What the cucumber is doing
The cucumber is, in folkloric terms, doing the work that a test does. The choice between small and large isn’t really about cucumbers. It’s about whether the heroine has internalized the gentleness her mother taught her enough to pick the small one spontaneously, without being told. Bawang Putih does. Bawang Merah, given the same explicit choice, picks the large because the rules of greed cannot be unlearned.
The Indonesian variant is unusual in giving the heroine an explicit choice (rather than a passive reward). The Western Cinderella receives the prince essentially as a recognition of inherent virtue. Bawang Putih chooses correctly because she is who she is. The agency is the moral.
For families
Strong tale for ages 5–8. Short enough for a single sitting (8–10 minutes read aloud), with a clear and satisfying resolution.
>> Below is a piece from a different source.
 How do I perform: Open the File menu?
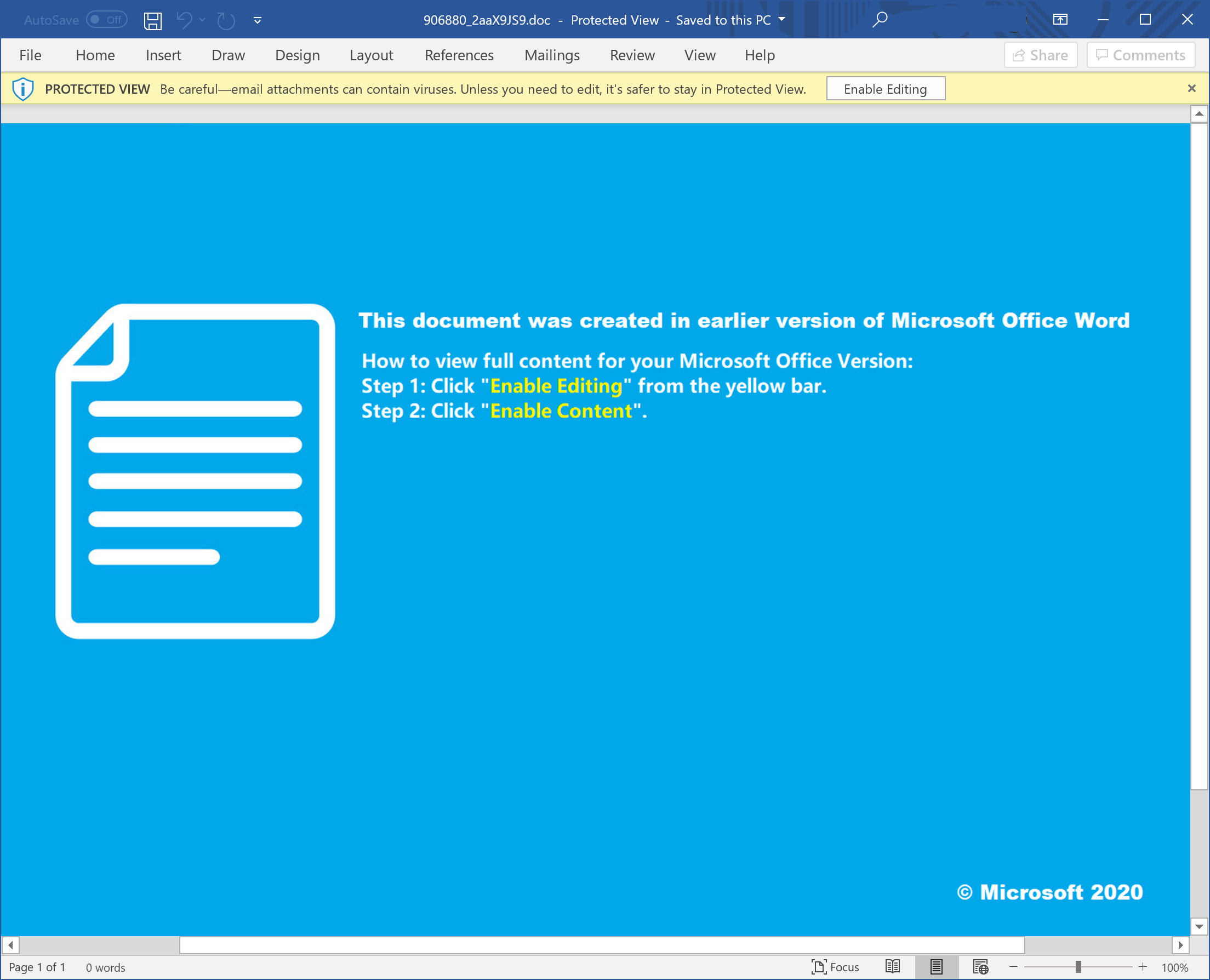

The image of the cucumber-as-test is one of the most strangely memorable in international children’s literature — many adults who heard this tale at four are still able to tell it at forty.
Caveat: the snake-filled cucumber ending is graphic in some traditional retellings (Bawang Merah is killed by the snakes). The modern Indonesian children’s book versions soften this to “she runs away and is never seen again,” which works fine for younger children.